**Task item A:** Render the sentence "CDC data suggest that boosters are most beneficial to older people." from the covid commentary below into Spanish.
**Task item B:** Write a few more sentences of the covid commentary below, following on from its final line.
++++ Page extract
Yesterday, I mentioned that the US had recorded at least 900,000 covid deaths. Imagine if Indianapolis, San Francisco, or Charlotte (North Carolina) became empty overnight. That's what losing 900,000 people in one fell swoop would resemble. I wondered how long it would take to hit the one million mark. The dean of the Brown University School of Public Health explains, "We got the medical science right. We failed on the social science. We failed on how to help people get vaccinated, to combat disinformation, to not politicize this. Those are the places where we have failed as America." Never underestimate the what? Stupidity? Gullibility? Nonchalance? of the American people. I would invoke my brother-in-law's "Half the population has an IQ under 100," but I don't believe that all vaccine-hesitant or vaccine-resistant people are idiots. Some are, but not all. That said, we may never move far beyond our current 64 percent full vaccination rate.
A new push is on to protect immunocompromised people from covid. The CDC has shortened the waiting period between the third and fourth doses of Pfizer or Moderna from five months to three. Someone who originally got the Johnson & Johnson vaccine should now get two additional doses rather than one. This follows seeing a large number of breakthrough infections in immunocompromised people. The CDC also gave doctors permission to give immunocompromised patients the Pfizer or Moderna vaccine outside the recommended schedule "where the benefits of vaccination are deemed to outweigh the potential and unknown risk."
CDC data suggest that boosters are most beneficial to older people. The booster does not seem to add much benefit to younger Americans; their first shots greatly decrease the risk of hospitalization and death. The caveat is that the data only go through the end of December and so miss most of the Omicron surge. Boosters aside, a virologist at Weill Cornell Medicine in New York explains, "The real problem is the carnage among the unvaccinated." I do like the use of the word "carnage" there.
++++++++
++++ Data below
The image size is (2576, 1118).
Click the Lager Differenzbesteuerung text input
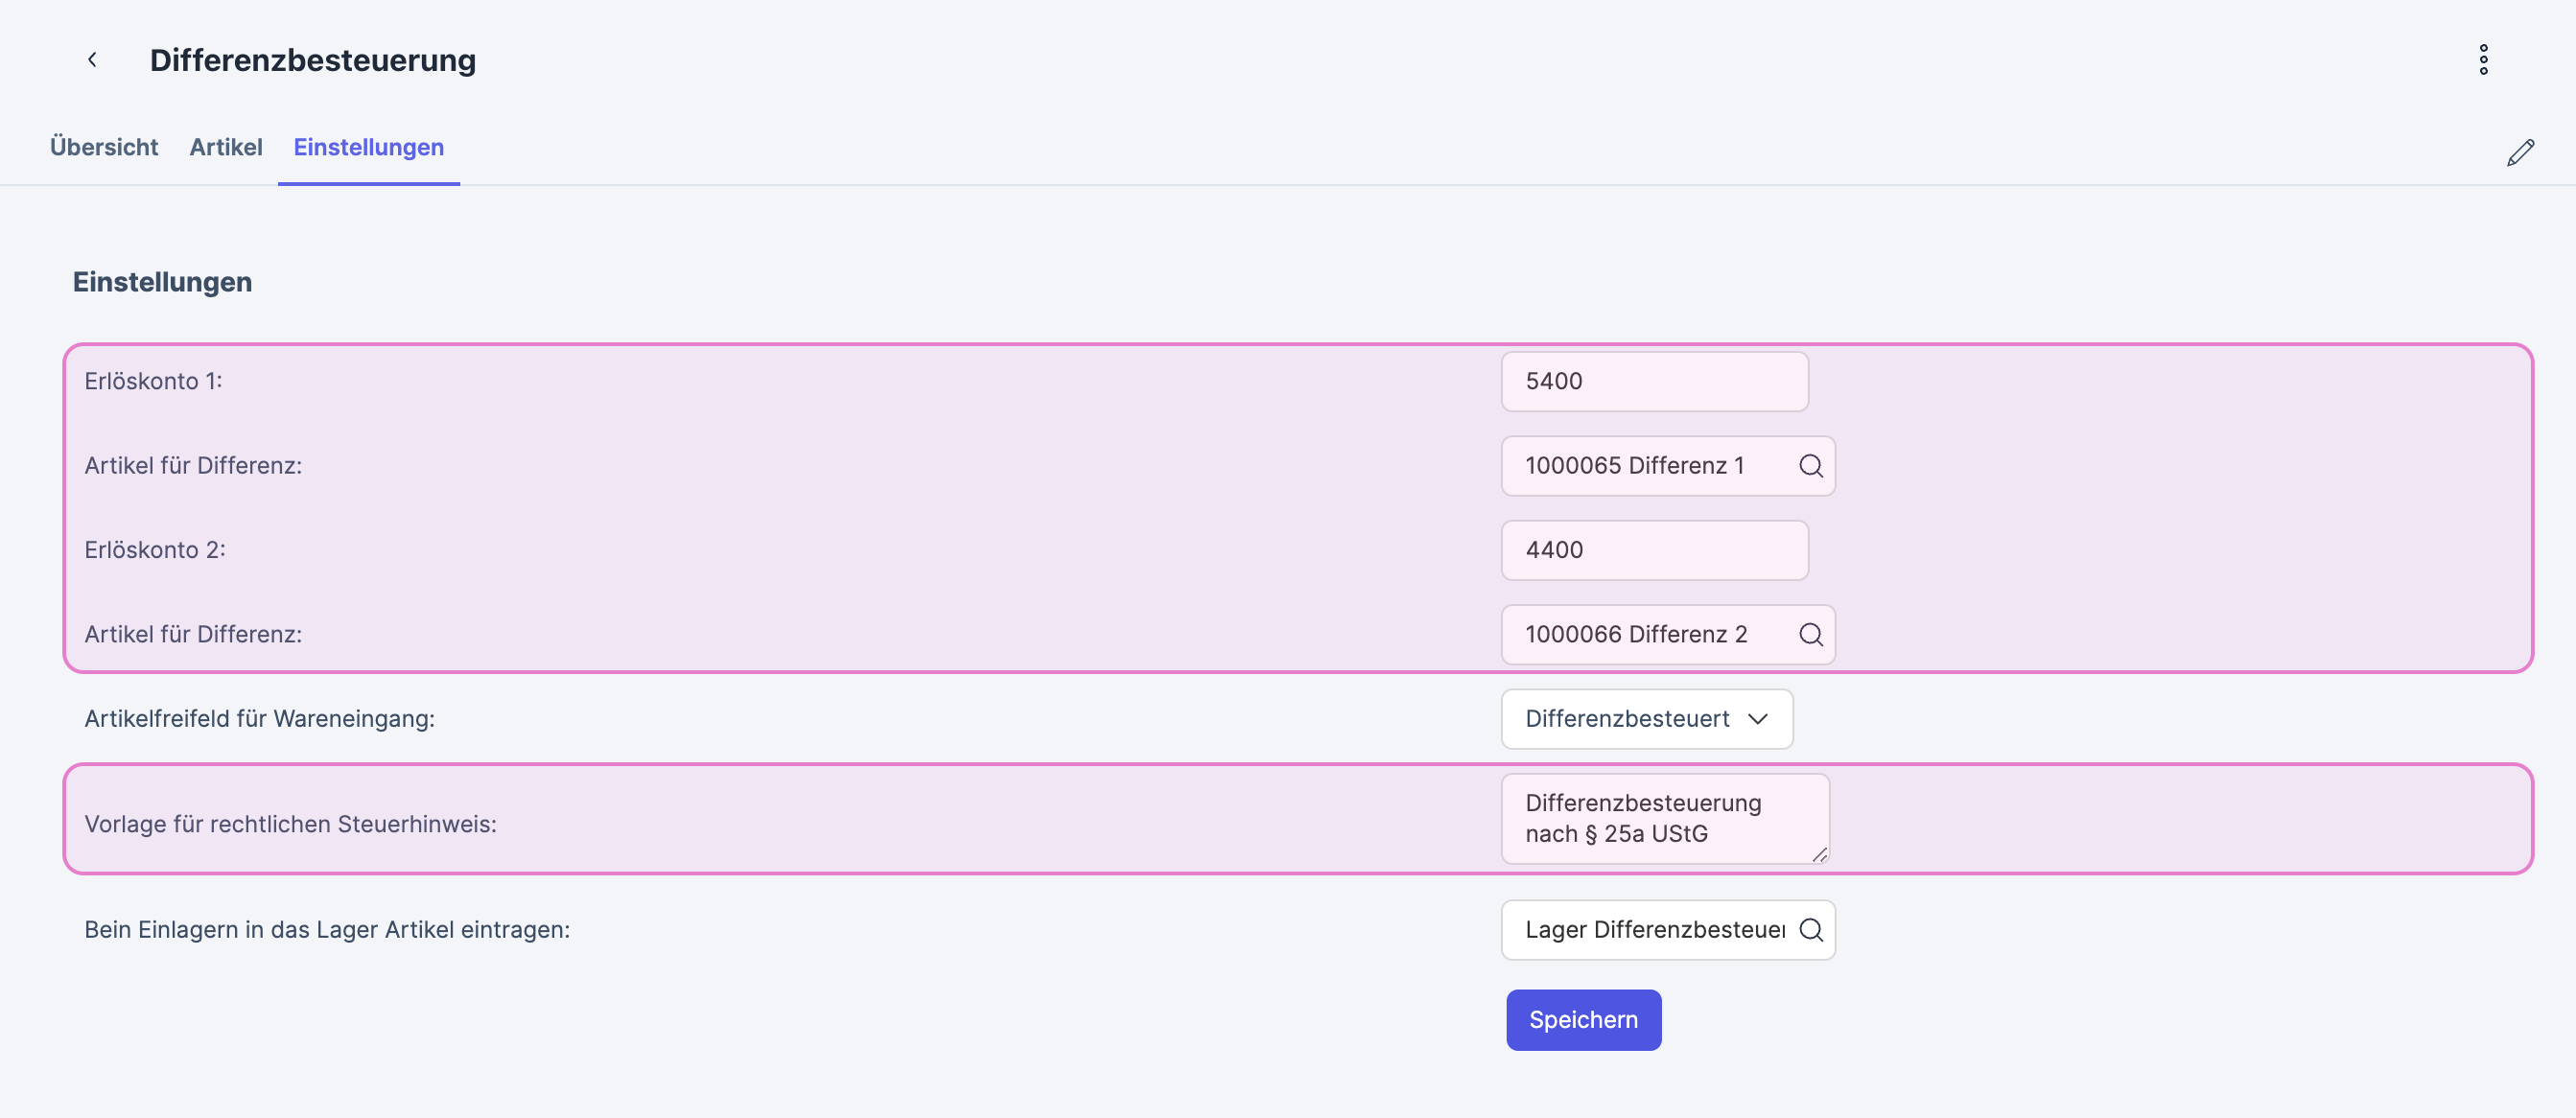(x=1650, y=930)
++++++++
**Written answer A:** Los datos de los CDC sugieren que las dosis de refuerzo son más beneficiosas para las personas mayores.

**Written answer B:**
A recent study used self-reporting but found that people reporting that they always wore face masks or respirators such as N95 masks in public indoor settings were significantly less likely to test positive later. In other words, "...wearing a mask, wearing it consistently, will reduce your risk and the higher quality mask that you wear, the better protection that you have."
Several members of Congress are pushing for a "high-level independent" commission to investigate the origins of the coronavirus and the response to it from both the previous and current administrations. It would be similar to the commission that investigated the events of September 11, 2001. It will likely take a while for the proposal to be formally put forward, but so far it does have bipartisan support. It may be the only thing that has bipartisan support, at least that I know of.
Olympic update: Around 71,000 covid tests were conducted at the Olympics on Thursday. There were 21 positive tests. To the extent that the closed loop is working, the number of cases within it should fall as time goes by.